Preliminary incubations were used to screen a variety of anticancer agents for inhibitory potency against CYP1B1 (4 pmol) at 1 μM ethoxyresorufin (K m = 0.5 μM ± 0.1) and 100 μM putative inhibitor (exceptions: 25 μM ketoconazole, 50 μM paclitaxel, and 50 μM α-naphthoflavone). ApparentK i values were determined for potent inhibitors at three concentrations of ethoxyresorufin (0.05, 0.1, and 0.5 μM) in the presence of six inhibitor concentrations. The inhibitor concentrations used were as follows: flutamide, mitoxantrone, doxorubicin, daunomycin, tamoxifen, and estradiol 0, 0.5, 1, 2.5, 5, and 10 μM; paclitaxel and docetaxel 0, 5, 10, 25, 50, and 75 μM; testosterone 0, 100, 200, 300, 400, and 500 μM; α-naphthoflavone 0, 25, 50, 100, 250, and 500 nM; ketoconazole 0, 0.1, 0.25, 0.51, and 2.5 μM. Dixon and Cornish-Bowden plots were constructed to model the type of inhibition (Dixon and Webb, 1979).
Inhibition of EROD by Flutamide.
ApparentK i values were determined for flutamide inhibition of EROD activity (CYP1B1, CYP1A1, and CYP1A2 components). Incubations were carried out at ethoxyresorufin concentrations of 0.05 to 0.5 μM for CYP1B1, 0.05 to 0.2 μM for CYP1A1, and 0.25 to 2.5 μM for CYP1A2, in the presence of flutamide at 0 to 20 μM. Dixon and Cornish-Bowden plots were constructed to model the type of inhibition.

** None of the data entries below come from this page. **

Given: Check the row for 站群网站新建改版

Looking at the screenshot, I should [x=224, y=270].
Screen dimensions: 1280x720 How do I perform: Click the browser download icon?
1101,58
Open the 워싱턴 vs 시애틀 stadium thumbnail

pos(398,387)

Flutamide Hydroxylase Assay.
Incubations (100 μl) contained Supersomes (2–10 pmol of CYP1B1, 2–10 pmol of CYP1A1, or 1–10 pmol of CYP1A2), 20 μl of NADPH-generating system (as above), and 0, 10, 25, 50, 100, and 200 μM flutamide (in dimethyl sulfoxide). Following incubation for 60 min at 37°C, each reaction was terminated by the addition of 100 μl of methanol:water (1:1, v/v). Incubates were vortex-mixed and centrifuged at 10,000g for 15 min at room temperature. Supernatants were analyzed by reverse phase HPLC according to the method of Shet et al. (1997) using a Dionex DX500 system (Dionex, Surrey, UK). Separation was achieved by direct injection onto a Sphereclone ODS2 5-μm column, 150 × 3.5 mm i.d. (Phenomenex, Macclesfield, UK). At a flow rate of 1 ml/min, mobile phase was delivered as a linear gradient from 28% methanol and 72% water at 0 min to 80% methanol and 20% water at 18 min, held for 6 min, until returning to starting conditions over 6 min. Eluate was monitored by UV detection at 300 nm. Metabolite production was expressed as peak height of metabolite formed per minute per picomole of CYP. Apparent K m andV max values for flutamide hydroxylation were calculated from Eadie-Hofstee plots (Dixon and Webb, 1979).
Inhibition of CYP1B1.
As initial screening for the inhibition of CYP1B1 activity, resorufin production was measured with 1 μM ethoxyresorufin in the presence of 0 μM (as control) or 100 μM anticancer agent. In these conditions, vinblastine, vincristine, 5-fluorouracil, etoposide, and cyclophosphamide did not inhibit CYP1B1 activity (<5%; Table 1). In contrast, flutamide, paclitaxel, mitoxantrone, docetaxel, doxorubicin, daunomycin, and tamoxifen inhibited CYP1B1 activity by decreasing the production of resorufin by 53 to 99% (data not shown). Further inhibition studies performed with three concentrations of ethoxyresorufin and six concentrations of drugs identified flutamide (Fig. 1), mitoxantrone, docetaxel, and paclitaxel as competitive inhibitors with K i values of 1.0, 11.6, 28.0, and 31.6 μM, respectively (Table 1). Noncompetitive or mixed inhibition was observed for daunomycin, doxorubicin, and tamoxifen, and K i values were 2.1, 2.6, and 5.0 μM, respectively (Table 1).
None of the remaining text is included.